Perhaps social media’s greatest blessing and curse is its redefinition of musical choices based on emotion over genre. I’m still a bit mystified on how artificial intelligence “listens” to music and recommends artists fitting into a certain mood, but it’s actively happening and has been for years. If I listen to “Chill Thursday” or “Workout Fire,” then I’ll get a playlist that we’re told fits the mood (and we’d agree much of the time). The singular aesthetical assumption is that music’s purpose is to generate a mood that resonates with the listener. Younger acts lean into this assumption and genre-bend their work to fit into multiple categories (which is argued to naturally fit into the diverse tastes of the generation). When I write music, I think about the atmosphere or sound world, but that’s a starting point. If mood were the core of music, then it would be a shallow endeavor. Maybe that’s why we now compare music with temperatures; we regard music as important as changing the thermostat from 68 to 72 F.

But, I’ll be blunt: they have done an awful job at mood-mixing concert music idioms. The contemporary classical music is more-or-less okay, but it is mostly post-minimalist. Almost every other classical playlist has branded as Baby Mozart music.

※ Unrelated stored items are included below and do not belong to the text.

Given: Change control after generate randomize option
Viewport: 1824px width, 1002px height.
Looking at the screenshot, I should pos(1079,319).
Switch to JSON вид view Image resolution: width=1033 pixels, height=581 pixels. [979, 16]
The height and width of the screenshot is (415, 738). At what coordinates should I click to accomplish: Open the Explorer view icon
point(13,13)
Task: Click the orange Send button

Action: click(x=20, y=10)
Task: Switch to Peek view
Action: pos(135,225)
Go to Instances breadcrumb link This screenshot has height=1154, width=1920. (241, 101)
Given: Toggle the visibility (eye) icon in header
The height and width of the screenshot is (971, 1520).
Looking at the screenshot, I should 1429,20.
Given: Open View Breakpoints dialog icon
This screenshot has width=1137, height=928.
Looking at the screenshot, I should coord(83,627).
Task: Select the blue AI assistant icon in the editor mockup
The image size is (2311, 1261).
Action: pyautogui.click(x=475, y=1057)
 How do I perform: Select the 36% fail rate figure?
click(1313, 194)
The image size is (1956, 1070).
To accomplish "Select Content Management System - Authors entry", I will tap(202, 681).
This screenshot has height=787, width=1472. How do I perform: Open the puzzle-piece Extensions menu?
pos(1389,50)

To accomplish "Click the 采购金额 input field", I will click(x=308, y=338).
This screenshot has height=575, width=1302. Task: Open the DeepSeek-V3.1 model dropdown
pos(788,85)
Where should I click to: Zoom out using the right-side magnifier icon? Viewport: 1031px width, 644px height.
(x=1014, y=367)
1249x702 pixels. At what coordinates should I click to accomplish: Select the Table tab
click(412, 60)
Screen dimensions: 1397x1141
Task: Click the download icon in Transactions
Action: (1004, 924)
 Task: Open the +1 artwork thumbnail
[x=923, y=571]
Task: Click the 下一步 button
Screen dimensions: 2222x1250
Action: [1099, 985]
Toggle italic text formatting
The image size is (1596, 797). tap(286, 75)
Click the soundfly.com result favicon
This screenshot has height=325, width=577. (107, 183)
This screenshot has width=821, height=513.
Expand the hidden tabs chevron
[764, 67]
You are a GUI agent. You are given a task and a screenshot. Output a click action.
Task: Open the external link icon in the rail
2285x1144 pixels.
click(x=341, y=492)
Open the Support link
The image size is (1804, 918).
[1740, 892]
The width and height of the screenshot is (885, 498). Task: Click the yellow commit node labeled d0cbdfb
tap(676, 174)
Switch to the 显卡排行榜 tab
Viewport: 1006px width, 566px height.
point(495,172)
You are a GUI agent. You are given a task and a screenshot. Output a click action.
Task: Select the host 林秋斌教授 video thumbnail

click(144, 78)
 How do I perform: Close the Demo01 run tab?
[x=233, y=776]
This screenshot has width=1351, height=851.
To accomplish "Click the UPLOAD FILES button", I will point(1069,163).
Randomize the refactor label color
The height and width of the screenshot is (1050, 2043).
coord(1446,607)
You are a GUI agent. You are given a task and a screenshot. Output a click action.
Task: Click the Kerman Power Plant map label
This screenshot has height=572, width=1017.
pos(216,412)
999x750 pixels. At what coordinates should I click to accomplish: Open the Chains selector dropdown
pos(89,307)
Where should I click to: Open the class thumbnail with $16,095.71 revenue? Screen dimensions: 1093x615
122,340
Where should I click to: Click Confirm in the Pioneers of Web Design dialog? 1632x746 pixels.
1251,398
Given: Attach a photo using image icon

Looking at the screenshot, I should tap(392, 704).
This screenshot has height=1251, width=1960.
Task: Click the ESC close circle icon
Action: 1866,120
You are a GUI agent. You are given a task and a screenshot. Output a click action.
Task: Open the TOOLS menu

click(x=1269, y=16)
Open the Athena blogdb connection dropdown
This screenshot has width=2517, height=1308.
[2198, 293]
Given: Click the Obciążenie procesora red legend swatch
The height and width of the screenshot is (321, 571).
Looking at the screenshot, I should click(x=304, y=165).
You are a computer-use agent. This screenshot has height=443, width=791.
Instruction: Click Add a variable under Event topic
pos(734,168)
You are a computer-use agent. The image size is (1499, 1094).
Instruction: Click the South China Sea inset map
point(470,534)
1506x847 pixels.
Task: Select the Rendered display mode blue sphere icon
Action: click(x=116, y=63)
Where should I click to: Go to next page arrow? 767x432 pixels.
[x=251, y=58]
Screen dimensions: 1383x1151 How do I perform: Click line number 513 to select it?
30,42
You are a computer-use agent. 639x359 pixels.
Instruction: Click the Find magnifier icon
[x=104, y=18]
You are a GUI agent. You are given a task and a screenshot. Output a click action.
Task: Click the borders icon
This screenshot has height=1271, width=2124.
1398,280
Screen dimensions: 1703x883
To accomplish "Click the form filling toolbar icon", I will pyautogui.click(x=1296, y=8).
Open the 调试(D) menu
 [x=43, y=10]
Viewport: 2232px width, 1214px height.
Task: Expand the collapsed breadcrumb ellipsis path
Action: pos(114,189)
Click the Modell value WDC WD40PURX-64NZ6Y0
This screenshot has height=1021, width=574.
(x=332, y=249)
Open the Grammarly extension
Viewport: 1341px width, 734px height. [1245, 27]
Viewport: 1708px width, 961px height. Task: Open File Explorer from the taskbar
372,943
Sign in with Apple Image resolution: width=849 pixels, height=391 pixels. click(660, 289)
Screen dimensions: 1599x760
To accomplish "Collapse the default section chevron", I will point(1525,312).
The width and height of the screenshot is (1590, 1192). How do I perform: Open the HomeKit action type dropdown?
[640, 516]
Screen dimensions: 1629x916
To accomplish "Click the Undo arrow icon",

I typed in Classical on Amazon Music and received the following playlists: “Deep Sleep Music,” “Instrumental Lullabies,” “Putting the Baby to Bed,” “Bedtime Lullabies,” “Classical for Pets,” “Classical Focus,” “Classical Sleep,” “Relaxing Children’s Classical,” “Relaxing Classical,” “Classical for Meditation,” “Classical Slumber,” “Dream Time,” and, as a relief, “Fun Classical.” Ouch. Obviously the AI doesn’t even try to figure out the mood of classical music. Isn’t this supposed be the same brand of music that brought you the riots at the premiere of The Rite of Spring, the performers who painted their faces white and pretended they were possessed (Liszt, Paganini), the most psychologically disturbing works ever (Berg’s Wozzeck and Lulu), and the thrilling collection of works that has influenced every dramatic film composer from Day 1 (Holst’s The Planets, Strauss’s Salome)? Even live classical musicians have fallen into the traps set up by these “moods.” I can’t say how many times I have fallen asleep during concerts where “nice” musical interpretation supersedes the power within the harmonic structures at play. Oh, how I’d love to hear (post-COVID) something more dramatic at the orchestral stage (preferably a concert by living composers)!

As AI continues to brand people towards certain moods, I wonder how that will influence musical taste and exploration. The sudden access to everything is brilliant now, especially with the collective memory of music from the 50s on. But just like in social media, what are the consequences of AI silently driving our decisions? Will we be softly baited (even if over the next several decades) into our comfortable “Autumn Chill” niche and let the vibrant blues, reds, yellows, and greens in popular idioms, like classical music, turn into an unremarkable brown? Who actually stops to listen to a full musical piece anymore? Who actually stops for anything anymore? What caught my attention the most during The Social Dilemma was that the user thinks they are in control because the AI is programmed to hustle us unknowingly into every decision to keep us engaged. I feel like the prophetic call to avoid future tragedies, not only politically and socially but artistically, is to learn how to listen and make active decisions. Radicalism and violence will be abated as people act to serve as mediators, not instigators. Artistic depth, which we do still cherish now, will bring about some of the most fascinating music if we are willing to actively connect with it rather than push it to the back of our minds. Will you search for the most different piece of music you can find, turn off all distractions, and listen to its album (yes, the whole 45 minutes) in its entirety? As John Cage said, “If something is boring after two minutes, try it for four. If still boring, then eight. Then sixteen. Then thirty-two. Eventually one discovers that it is not boring at all.” Go for it.